O Senado aprovou o fim da lista tríplice para a escolha de reitores de universidades federais em 10 de março. A partir da sanção do presidente Luiz Inácio Lula da Silva, as comunidades universitárias terão autonomia para escolher o dirigente máximo da instituição.
O peso da votação dos docentes (70% em relação aos demais segmentos) também foi extinto na lei. Pelo projeto, o peso do voto de professores, técnicos e estudantes será definido por um conselho em cada universidade.

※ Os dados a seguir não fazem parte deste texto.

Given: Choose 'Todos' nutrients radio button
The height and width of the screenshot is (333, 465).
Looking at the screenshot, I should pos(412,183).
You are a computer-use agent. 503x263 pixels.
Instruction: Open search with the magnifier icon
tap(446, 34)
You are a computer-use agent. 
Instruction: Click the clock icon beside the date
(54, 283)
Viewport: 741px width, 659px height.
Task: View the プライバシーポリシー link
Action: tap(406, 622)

O relator do PL 5.874/2025 no Senado, Randolfe Rodrigues (PT-AP), destacou o caráter democrático da matéria: “O projeto garante que a comunidade universitária eleja o seu reitor e garanta a sua posse”, disse.
A comunidade acadêmica comemorou. “É o fim de uma prática antidemocrática e o reconhecimento da autonomia universitária, um dos pilares da educação pública brasileira”, declarou nas redes sociais a pró-reitora de Extensão da UFRJ, professora Ivana Bentes.

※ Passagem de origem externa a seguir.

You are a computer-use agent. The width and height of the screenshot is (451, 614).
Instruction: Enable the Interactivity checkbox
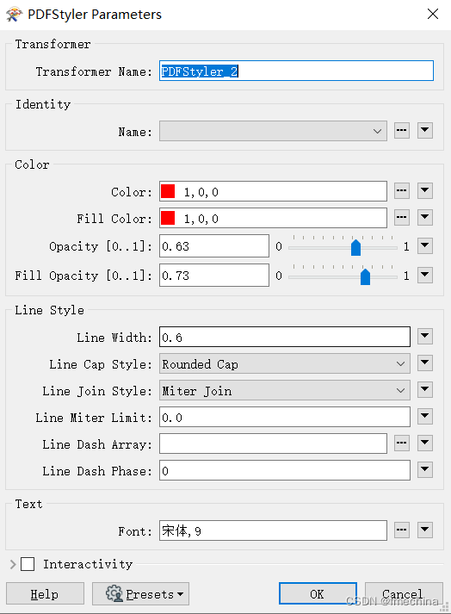[28, 564]
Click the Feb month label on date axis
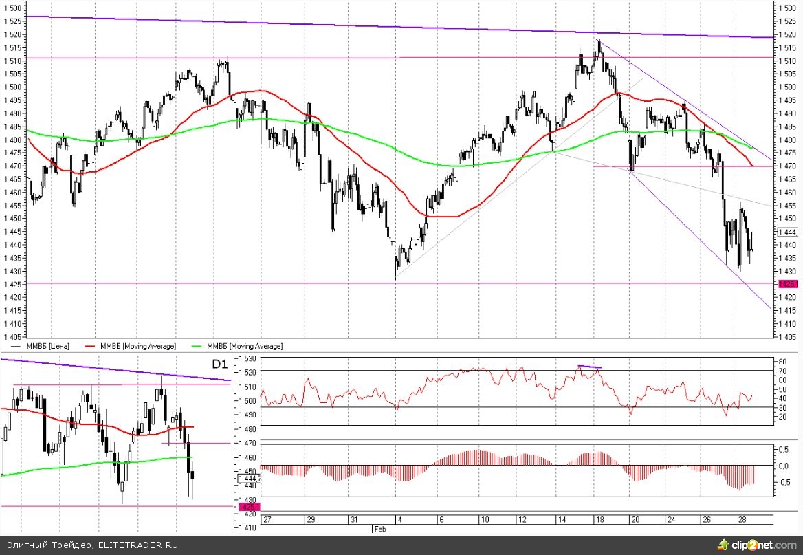803x555 pixels. point(380,529)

José Geraldo Ticianeli, presidente da Andifes, afirmou que a aprovação do projeto é um marco para as universidades federais. “A Associação Nacional dos Dirigentes do Ensino Superior celebra este momento como uma conquista da democracia, do diálogo institucional e do reconhecimento da vontade das universidades”.
Presidenta da AdUFRJ, a professora Ligia Bahia destacou a importância da medida. “É o reconhecimento de um princípio constitucional. Consagra o princípio da autonomia universitária. É uma importante conquista pela qual temos lutado por décadas”, avaliou a dirigente. “Agora, as universidades finalmente terão o direito de decidir sobre sua reitoria. Não é uma notícia irrelevante. Ao contrário, é algo fundamental para as instituições de ensino superior brasileiras”.
Tão fundamental que o jornal O Globo publicou um editorial contra a decisão do Senado. O texto apresentava desinformações sobre as universidades. A AdUFRJ criticou o editorial, apontando equívocos (veja a íntegra acima).
A lista tríplice deixa brechas para a nomeação de reitores que não foram eleitos pela comunidade universitária. Foi o que aconteceu com a UFRJ, em 1998. O professor Henrique Vilhena perdeu a eleição, mas foi nomeado pelo então presidente Fernando Henrique Cardoso. Mais de 20 instituições federais sofreram intervenção em suas reitorias sob a gestão Bolsonaro.
O fim da lista tríplice é parte do projeto de reestruturação de cargos do Serviço Público Federal. O PL prevê a criação de mais de 24 mil novos cargos. Desses, 3.800 de professores do MS e 9.587 do EBTT.